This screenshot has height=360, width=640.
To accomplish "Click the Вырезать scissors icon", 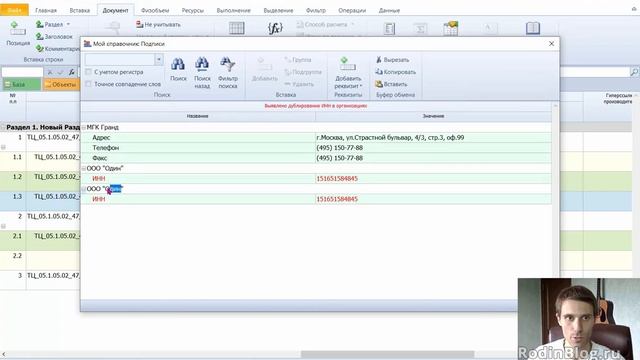I will [379, 60].
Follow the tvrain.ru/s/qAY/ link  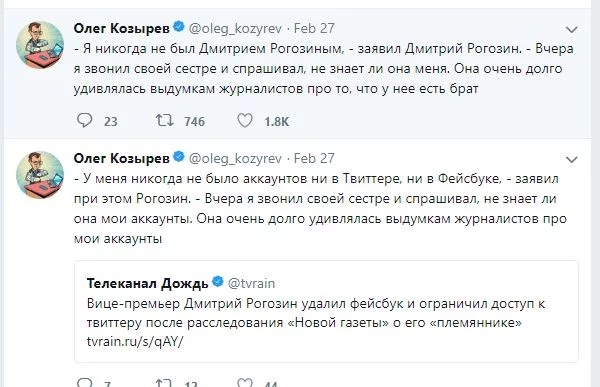(135, 341)
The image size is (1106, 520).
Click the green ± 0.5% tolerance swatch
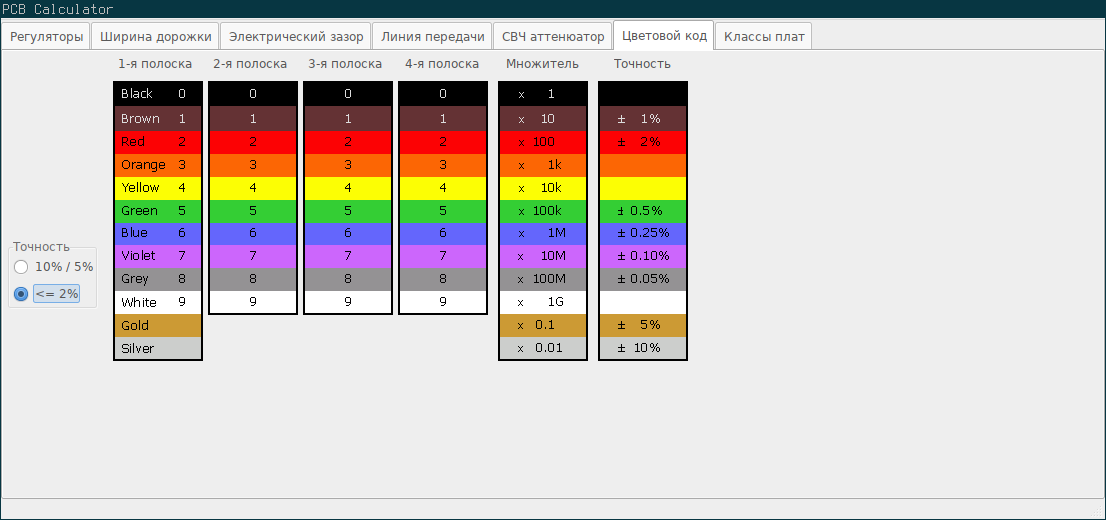[643, 211]
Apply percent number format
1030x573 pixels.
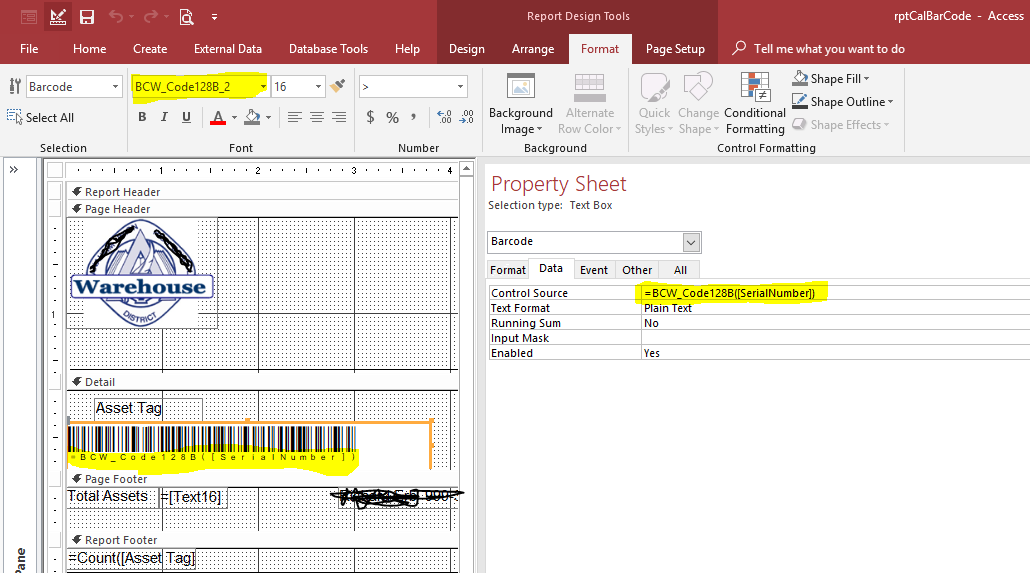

Required action:
Everything from the line with "The image size is (1106, 520)." through the last line of the listing should be retyped exactly, with both end lines kept and the pictures left out.

Output of the task:
The image size is (1106, 520).
Click the green ± 0.5% tolerance swatch
[643, 211]
Apply percent number format
1030x573 pixels.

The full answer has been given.